▸ Exercise brief
Repeat these records exactly, pictures excluded.

▸ Given data
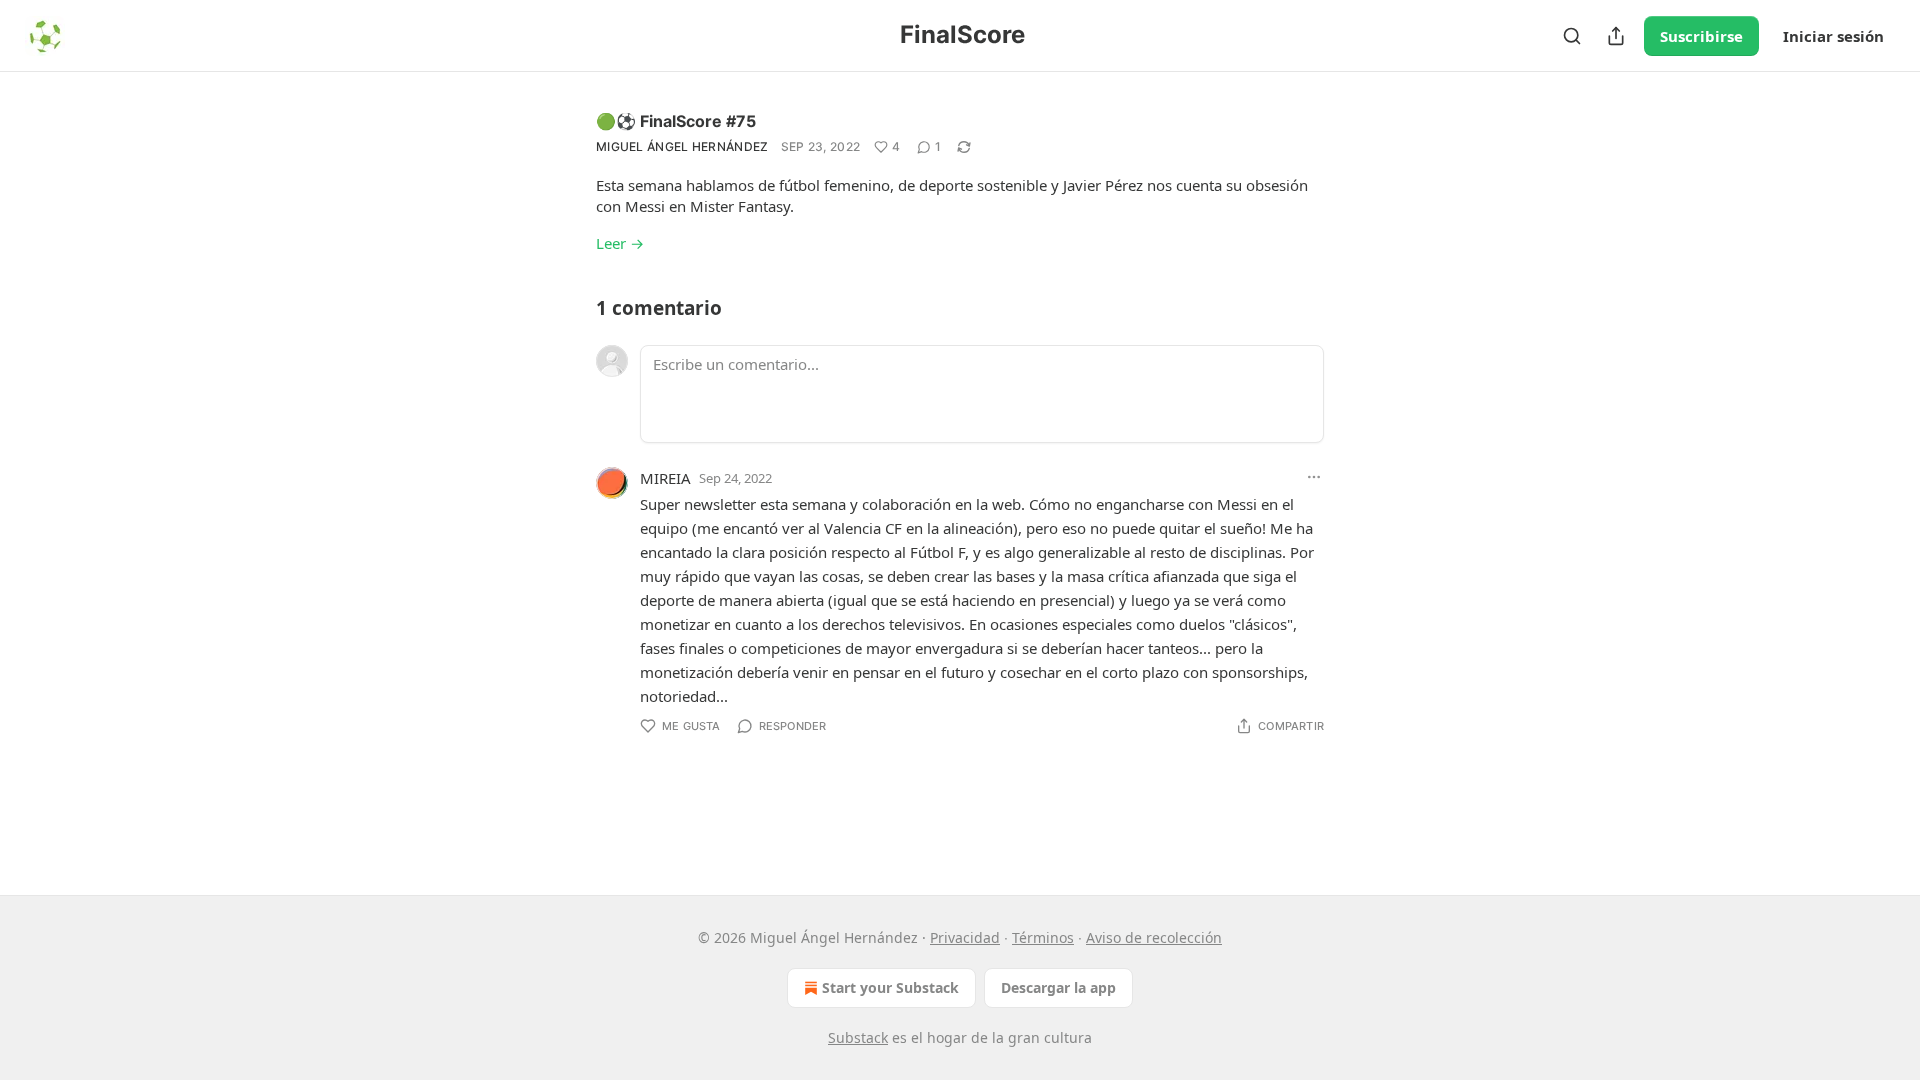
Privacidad (965, 937)
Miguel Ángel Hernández (682, 146)
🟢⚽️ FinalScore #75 (676, 121)
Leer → (620, 243)
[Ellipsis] (1314, 477)
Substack (858, 1037)
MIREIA (665, 478)
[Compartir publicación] (1616, 36)
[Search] (1572, 36)
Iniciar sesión (1833, 36)
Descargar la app (1058, 987)
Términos (1043, 937)
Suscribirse (1701, 36)
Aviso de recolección (1154, 937)
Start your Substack (890, 987)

▸ Response box
Privacidad (965, 937)
Miguel Ángel Hernández (682, 146)
🟢⚽️ FinalScore #75 (676, 121)
Leer → (620, 243)
[Ellipsis] (1314, 477)
Substack (858, 1037)
MIREIA (665, 478)
[Compartir publicación] (1616, 36)
[Search] (1572, 36)
Iniciar sesión (1833, 36)
Descargar la app (1058, 987)
Términos (1043, 937)
Suscribirse (1701, 36)
Aviso de recolección (1154, 937)
Start your Substack (890, 987)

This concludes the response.